The project integrates photography within the SATU to reduce stress, give control to patients following a traumatic event, reduce visit length and provide trauma-informed care

A pilot Irish Healthcare Award-winning project is set to go nationwide after it proved successful in reducing the stress of what is a traumatic experience for patients of the Sexual Assault Treatment Unit (SATU) at Dublin’s Rotunda Hospital.

Since May last year the unit began implementing forensic photography into its practices by two core forensic nurse examiners.

The project integrates photography within the SATU to reduce stress, give control to patients following a traumatic event, reduce visit length and provide trauma-informed care.

It meant that patients didn’t have to have photos taken at a garda station, which would often involve them having to undress for a second time and potentially add to an already distressing experience.

Last year the initiative received the honour of Nursing and Midwifery Project of the Year at the Irish Healthcare Awards, and with the pilot project recently coming to a close, plans are in place to expand the service across the country’s six SATUs.

“The recognition of the awards validated what we were doing,” said Catherine Marsh, on-call forensic nurse examiner at the Rotunda SATU. “It definitely has given us a platform for this service and what is offered.”

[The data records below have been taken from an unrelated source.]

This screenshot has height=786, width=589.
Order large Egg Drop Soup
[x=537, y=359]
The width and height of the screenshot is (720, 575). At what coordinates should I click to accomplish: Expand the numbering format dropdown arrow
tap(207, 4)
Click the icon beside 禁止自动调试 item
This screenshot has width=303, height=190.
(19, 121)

The project has been supported by the HSE Spark Innovation Programme. Recently Ms Marsh, who is also a Spark Innovation Fellow, spoke at the HSE Spark Summit, which showcased new solutions to healthcare challenges developed by local teams across the country.

In attendance at the Summit was Health Minister Jennifer Carroll MacNeill, who has since made a visit to the SATU to learn more about the initiative and give it her support.

Ms Marsh now hopes that, over the next year, the forensic camera system and training of nurses will be set up across all units nationally, meaning that this service will be available to all patients who come into the doors of a SATU after a sexual assault.